Anti-Counterfeiting Trade Agreement due to be signed tomorrow

For New Zealand to ratify the Anti-Counterfeiting Trade Agreement (ACTA), it will need to make "minor" changes to copyright and trademark law, says trade minister Tim Groser.

The agreement is scheduled to be signed in Tokyo on Saturday, by representatives of Japan, Australia, Canada, the European Union, South Korea, Mexico, Morocco, New Zealand, Singapore and Switzerland. However, ratification, required for full participation in the treaty, is a step beyond signing. Before that happens, necessary changes to domestic law "would be subject to the usual ratification process, including public consultation and scrutiny by Parliament", Groser says.

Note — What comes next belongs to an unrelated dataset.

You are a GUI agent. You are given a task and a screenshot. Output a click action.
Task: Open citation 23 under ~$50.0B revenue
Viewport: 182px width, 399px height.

The minister's office has sent Computerworld a list of amendments that will be required for ratification. These include powers for border agencies to prevent export as well as import of goods allegedly contravening copyright and will allow Customs officers to stop a shipment on suspicion of a breach, even in the absence of any formal notification from the rights owner of an alleged contravention.

One item under the copyright heading is puzzling. NZ's copyright law will be changed, it says, to "extend the current prohibition of the use of TPM [technological protection measure] circumvention devices to cover a slightly broader range of devices."

A technological protection measure is any kind of technology that controls what can be done with a recorded or transmitted work, for example to prevent copying or free playing of paid content. However there is no current "prohibition of the use of TPM circumvention devices" in New Zealand law.

The Copyright Act prohibits sale or distribution of TPM circumvention devices, but deliberately does not forbid their use. This is to provide an escape route for someone who needs to circumvent the protection to do something permitted under New Zealand law; for example to use a portion of a work in research or review, or to use a work that is not protected by copyright but which is in a collection of works clumsily protected by an overarching TPM.

Section 226E of the Copyright Act spells out procedures for using TPM circumvention devices legitimately.

Canadian academic Michael Geist, a leading commentator on ACTA, in a Computerworld interview last year, remarked how New Zealand law, particularly on the TPM issue, has "carved out a 'made-in-NZ' approach that is frequently cited as a model for other countries considering similar legislation."

Some TPMs rely on digital information recorded on the medium, which can be masked by a "device" as simple as a black felt-tip pen. Commentators have facetiously asked whether this will make it illegal for stationery shops to sell such a pen if they suspect that it may be used for circumvention.

The full list of necessary amendments, as supplied by Groser's office is below.

The Copyright Act 1994

• Extend current border protection measures to cover exports in respect of goods that infringe copyright ("infringing goods").

• Extend the delegated power given to Customs to detain shipments of infringing goods to provide for ex-officio action (i.e. to detain infringing goods without a notice from right holders).

• Extend the current protection given to technological protection measures (TPMs) and copyright management information (CMI) to performances.

• Prohibit non-commercial dealing in works and performances subject to CMI interference.

• Extend the current prohibition of the use of TPM circumvention devices to cover a slightly broader range of devices.

The Trade Marks Act 2002

• Extend current border protection measures to cover exports in respect of goods that infringe a registered trade mark ("infringing goods").

• Extend the delegated power given to Customs to detain shipments of infringing goods to provide for ex-officio action (i.e. to detain infringing goods without a notice from right holders).

• Provision of a specific offence for the unauthorised importation of counterfeit labels and packaging for the purpose of creating counterfeit goods.

• Provision for the courts to have the authority to order the delivery up and disposal of counterfeit labels and packaging.